[EXERCISE BRIEF] Nothing in the records may be altered, so transcribe them exactly.

(Pixel coordinate grounding data)
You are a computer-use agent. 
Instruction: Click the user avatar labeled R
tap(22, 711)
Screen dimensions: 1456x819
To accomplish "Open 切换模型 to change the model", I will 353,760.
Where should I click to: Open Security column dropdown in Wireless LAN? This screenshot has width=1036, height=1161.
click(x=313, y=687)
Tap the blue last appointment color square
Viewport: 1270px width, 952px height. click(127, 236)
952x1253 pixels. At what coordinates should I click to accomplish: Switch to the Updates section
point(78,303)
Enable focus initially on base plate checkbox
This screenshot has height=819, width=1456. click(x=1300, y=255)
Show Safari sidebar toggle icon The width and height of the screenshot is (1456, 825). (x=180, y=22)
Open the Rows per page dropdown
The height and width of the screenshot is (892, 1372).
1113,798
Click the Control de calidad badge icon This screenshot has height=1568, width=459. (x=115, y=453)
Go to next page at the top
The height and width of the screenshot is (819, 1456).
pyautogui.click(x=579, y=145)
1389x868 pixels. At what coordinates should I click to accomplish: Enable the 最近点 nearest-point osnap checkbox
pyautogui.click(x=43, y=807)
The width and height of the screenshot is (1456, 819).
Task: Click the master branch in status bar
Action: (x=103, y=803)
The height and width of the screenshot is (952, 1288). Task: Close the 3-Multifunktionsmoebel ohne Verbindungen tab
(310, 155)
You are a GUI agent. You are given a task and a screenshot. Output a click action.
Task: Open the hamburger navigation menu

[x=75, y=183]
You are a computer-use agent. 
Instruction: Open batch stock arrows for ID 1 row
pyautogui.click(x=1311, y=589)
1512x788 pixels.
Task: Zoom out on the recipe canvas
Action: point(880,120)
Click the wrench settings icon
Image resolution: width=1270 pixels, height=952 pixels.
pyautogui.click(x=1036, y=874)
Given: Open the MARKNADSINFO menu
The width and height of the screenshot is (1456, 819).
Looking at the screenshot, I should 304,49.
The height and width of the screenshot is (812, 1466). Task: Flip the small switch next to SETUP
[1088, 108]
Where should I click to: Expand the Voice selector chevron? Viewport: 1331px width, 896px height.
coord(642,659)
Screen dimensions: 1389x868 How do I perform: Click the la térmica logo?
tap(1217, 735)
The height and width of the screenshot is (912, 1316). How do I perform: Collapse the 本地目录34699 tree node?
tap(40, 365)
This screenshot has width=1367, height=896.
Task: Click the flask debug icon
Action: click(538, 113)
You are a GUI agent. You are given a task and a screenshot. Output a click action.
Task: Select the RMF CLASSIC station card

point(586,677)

[SOLUTION BELOW]
You are a computer-use agent. 
Instruction: Click the user avatar labeled R
tap(22, 711)
Screen dimensions: 1456x819
To accomplish "Open 切换模型 to change the model", I will 353,760.
Where should I click to: Open Security column dropdown in Wireless LAN? This screenshot has width=1036, height=1161.
click(x=313, y=687)
Tap the blue last appointment color square
Viewport: 1270px width, 952px height. click(127, 236)
952x1253 pixels. At what coordinates should I click to accomplish: Switch to the Updates section
point(78,303)
Enable focus initially on base plate checkbox
This screenshot has height=819, width=1456. click(x=1300, y=255)
Show Safari sidebar toggle icon The width and height of the screenshot is (1456, 825). (x=180, y=22)
Open the Rows per page dropdown
The height and width of the screenshot is (892, 1372).
1113,798
Click the Control de calidad badge icon This screenshot has height=1568, width=459. (x=115, y=453)
Go to next page at the top
The height and width of the screenshot is (819, 1456).
pyautogui.click(x=579, y=145)
1389x868 pixels. At what coordinates should I click to accomplish: Enable the 最近点 nearest-point osnap checkbox
pyautogui.click(x=43, y=807)
The width and height of the screenshot is (1456, 819).
Task: Click the master branch in status bar
Action: (x=103, y=803)
The height and width of the screenshot is (952, 1288). Task: Close the 3-Multifunktionsmoebel ohne Verbindungen tab
(310, 155)
You are a GUI agent. You are given a task and a screenshot. Output a click action.
Task: Open the hamburger navigation menu

[x=75, y=183]
You are a computer-use agent. 
Instruction: Open batch stock arrows for ID 1 row
pyautogui.click(x=1311, y=589)
1512x788 pixels.
Task: Zoom out on the recipe canvas
Action: point(880,120)
Click the wrench settings icon
Image resolution: width=1270 pixels, height=952 pixels.
pyautogui.click(x=1036, y=874)
Given: Open the MARKNADSINFO menu
The width and height of the screenshot is (1456, 819).
Looking at the screenshot, I should 304,49.
The height and width of the screenshot is (812, 1466). Task: Flip the small switch next to SETUP
[1088, 108]
Where should I click to: Expand the Voice selector chevron? Viewport: 1331px width, 896px height.
coord(642,659)
Screen dimensions: 1389x868 How do I perform: Click the la térmica logo?
tap(1217, 735)
The height and width of the screenshot is (912, 1316). How do I perform: Collapse the 本地目录34699 tree node?
tap(40, 365)
This screenshot has width=1367, height=896.
Task: Click the flask debug icon
Action: click(538, 113)
You are a GUI agent. You are given a task and a screenshot. Output a click action.
Task: Select the RMF CLASSIC station card

point(586,677)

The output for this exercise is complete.